Dentro de este variado terreno tan accesible encontró muchos amigos, como las cetonias, las azules abejas carpinteras, las mariquitas, las mígalas y otros animales de los que ocuparse. Un día descubrió una hembra de escorpión revestida por una masa de bebés diminutos agarrados al dorso. Embelesado ante la familia arácnida, decidió llevar a todos sus miembros consigo para poder estudiarlos de cerca utilizando una caja de fósforos como morada provisional. La situación se tornó caótica cuando su hermano mayor Larry, tras un almuerzo y dispuesto a disfrutar de un cigarrillo en los postres, echó mano de los fósforos equivocados. Al abrir la caja de Gerald, la hembra trepó rauda al dorso de la mano de Larry junto con su prole, quien, al sentir su presencia, de un golpe esparció a los escorpiones cual confeti contra la mesa en donde se encontraba toda la familia, que entró en pánico. Tras recuperar a todo el rebaño, el pequeño Gerald depositó a los escorpiones de vuelta en el jardín, con gran pesar y recibiendo fundadas acusaciones de salvajismo por parte de su madre. Y es que su familia le tenía prohibido meter escorpiones en casa, a pesar de sus argumentos a favor.

Comoquiera, el entusiasta de la naturaleza sabe disfrutar especialmente del deleite de los sentidos, acaso por estar dotados de una cosmovisión alejada del antropocentrismo occidental y su cultura hiperasfáltica imperante.

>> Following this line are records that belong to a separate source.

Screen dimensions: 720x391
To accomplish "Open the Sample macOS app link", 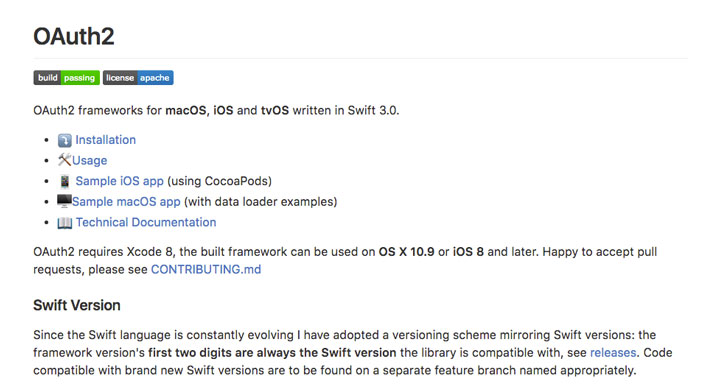I will [126, 201].
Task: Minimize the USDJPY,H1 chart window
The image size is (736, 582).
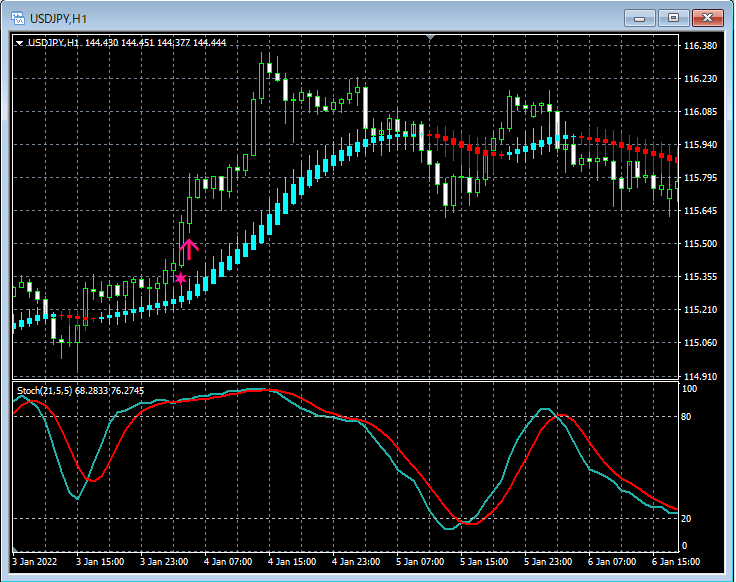Action: click(640, 18)
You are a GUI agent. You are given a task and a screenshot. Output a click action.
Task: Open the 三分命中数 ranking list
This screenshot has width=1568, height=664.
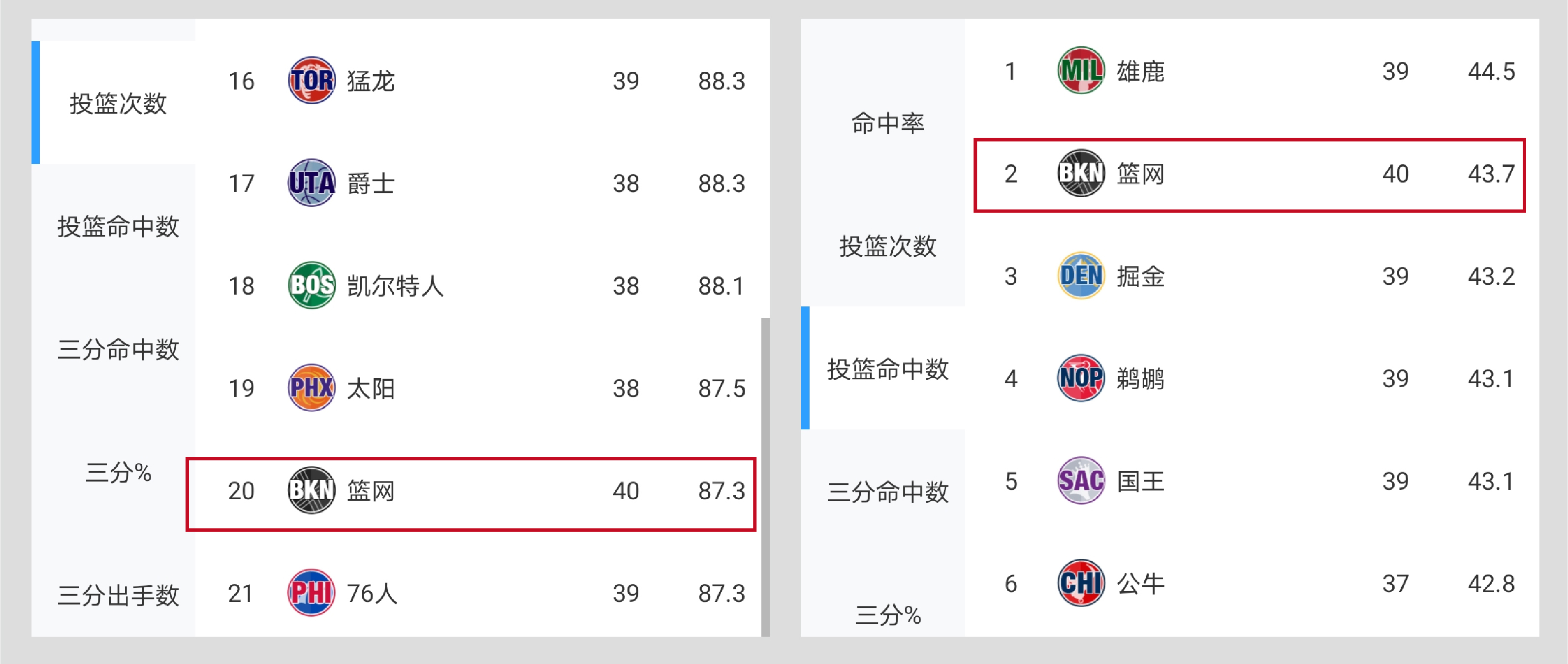point(119,350)
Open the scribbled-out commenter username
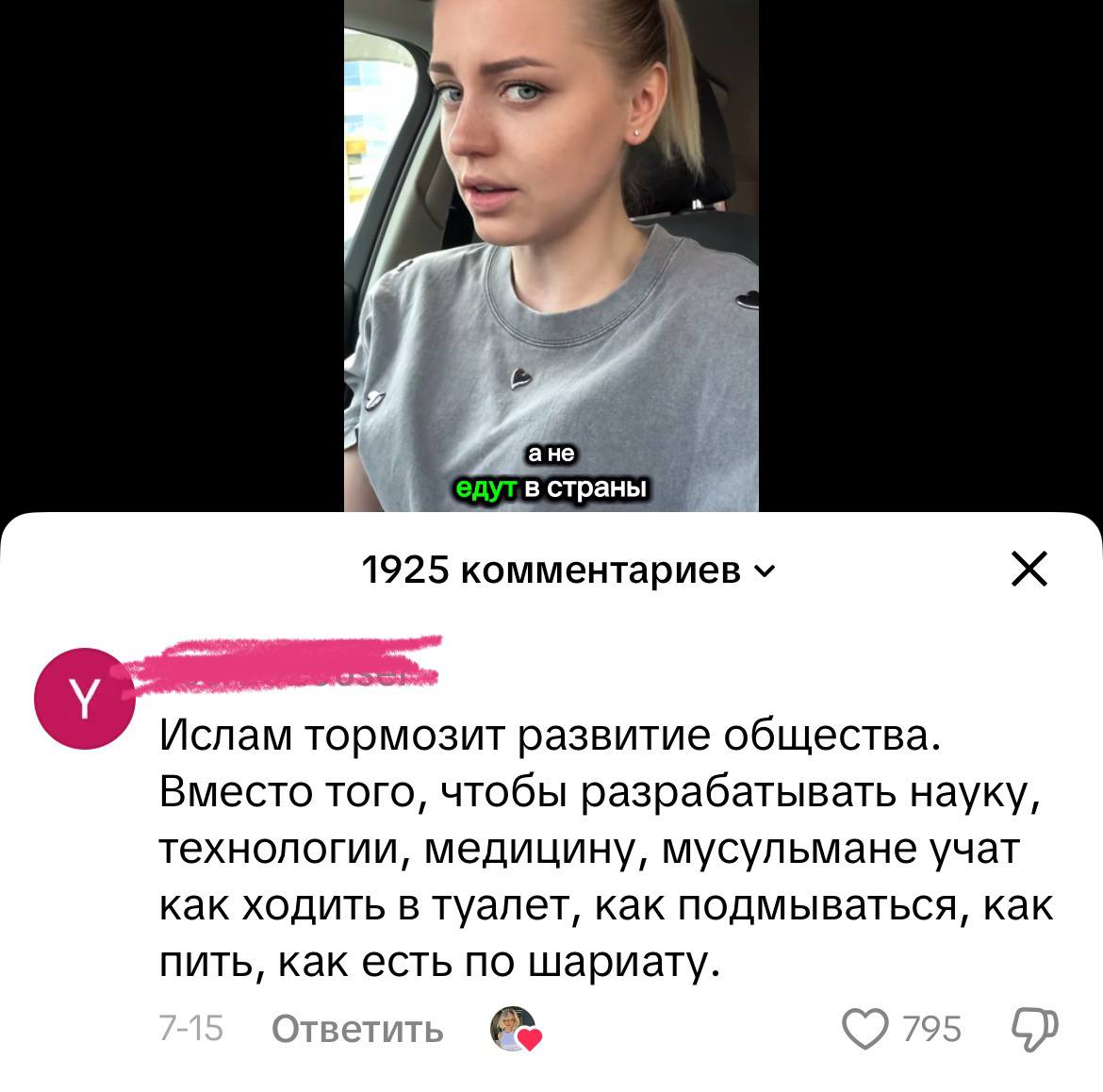The image size is (1103, 1092). click(x=281, y=664)
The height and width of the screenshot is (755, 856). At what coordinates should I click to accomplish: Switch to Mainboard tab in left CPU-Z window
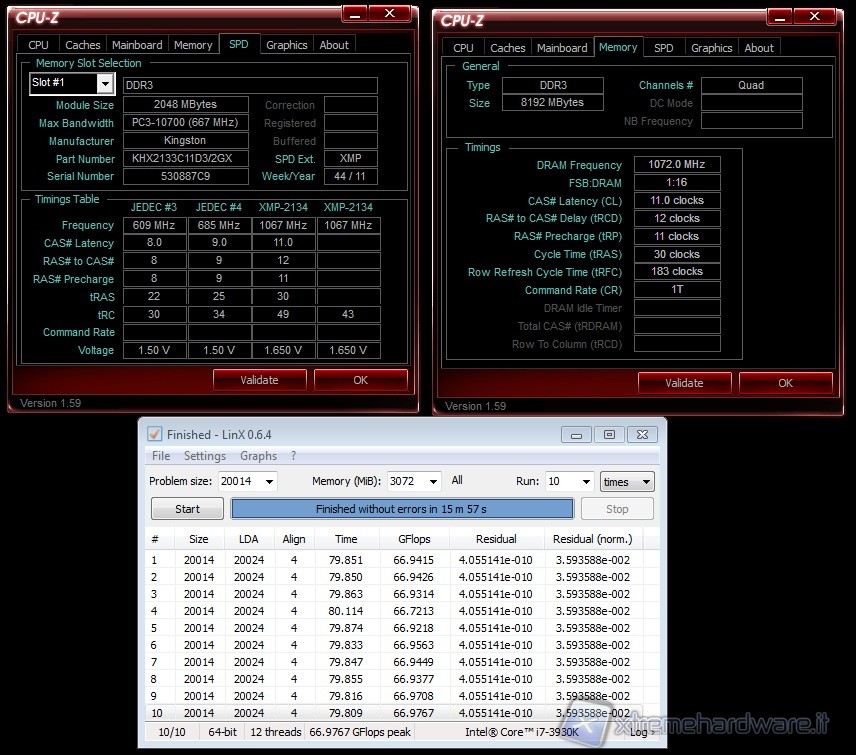pyautogui.click(x=137, y=45)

Sólo cuando uno entiende que no existen criaturas horribles, que todas son parte de la naturaleza y que tienen el mismo derecho que nosotros a estar en el mundo, sólo en ese preciso instante se puede gozar plenamente del arte de la observación y de las fantásticas aventuras que conlleva nuestro vínculo con el medio.

El poeta inglés Lord Byron, uno de los máximos exponentes del Romanticismo y gran aficionado a los animales, escribió en una ocasión: “El arte, la gloria, la libertad se marchitan, pero la naturaleza siempre permanece bella”. Así pues les invito a que se deshagan de los prejuicios, a que destierren las fobias infundadas, a que se alejen por un día -o por una vida- de sus junglas de concreto, a que agudicen los sentidos y simplemente observen a su alrededor. Entonces reconocerán la verdadera belleza y disfrutarán de historias que, como las anteriores, merecerán ser contadas.

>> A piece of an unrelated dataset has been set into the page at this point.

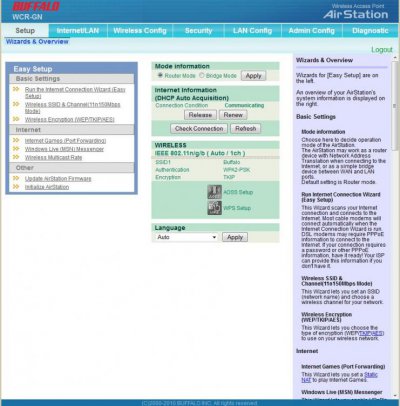
Task: Switch to the Wireless Config tab
Action: [x=140, y=31]
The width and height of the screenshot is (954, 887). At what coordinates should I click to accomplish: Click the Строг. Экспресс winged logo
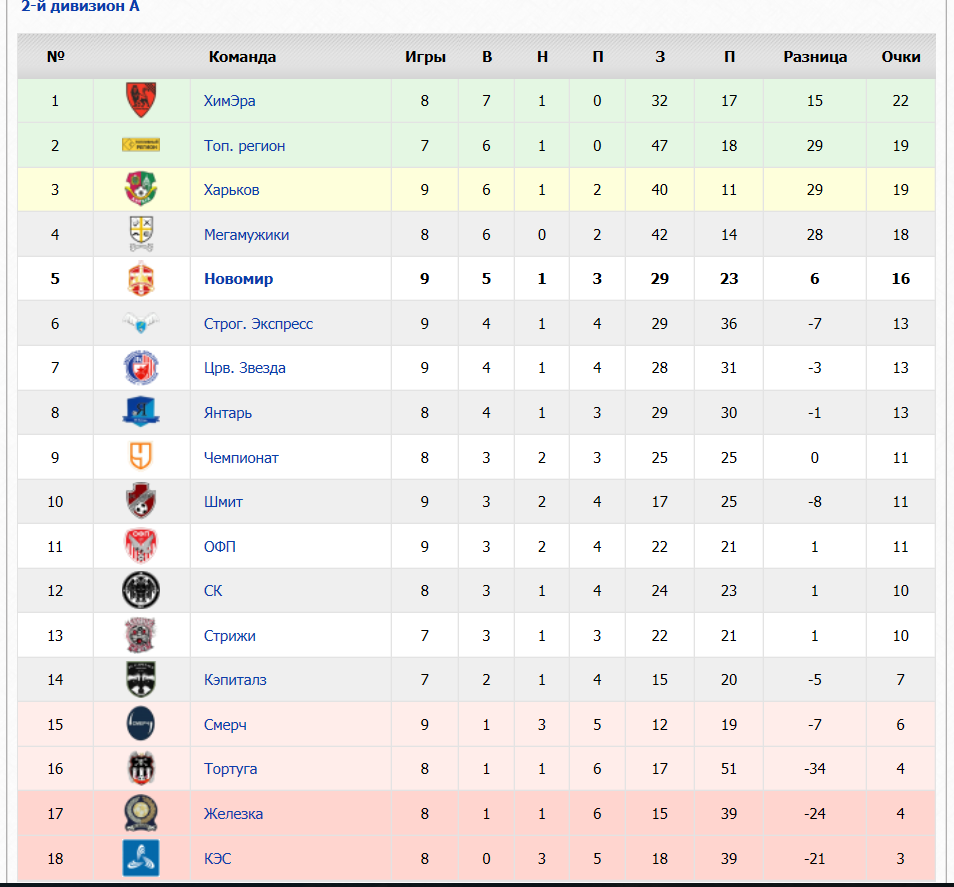point(141,322)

Pedro María Alarcón-Elbal es especialista en entomología sanitaria y trabaja actualmente en la Universidad Agroforestal Fernando Arturo de Meriño de Jarabacoa, República Dominicana.

Para saber más:

ANDERSON, M.J. 1997. Children of Summer: Henri Fabre’s Insects. Farrar, Straus and Giroux, 100 pp.

NISBETT, A. 1985. Lorenz. Salvat Editores, 227 pp.

DURRELL, G. 2010. Mi familia y otros animales. Alianza Editorial, 416 pp.

DURRELL, G. & DURRELL, L. 1982. Guía del Naturalista. Hermann Blume, 319 pp.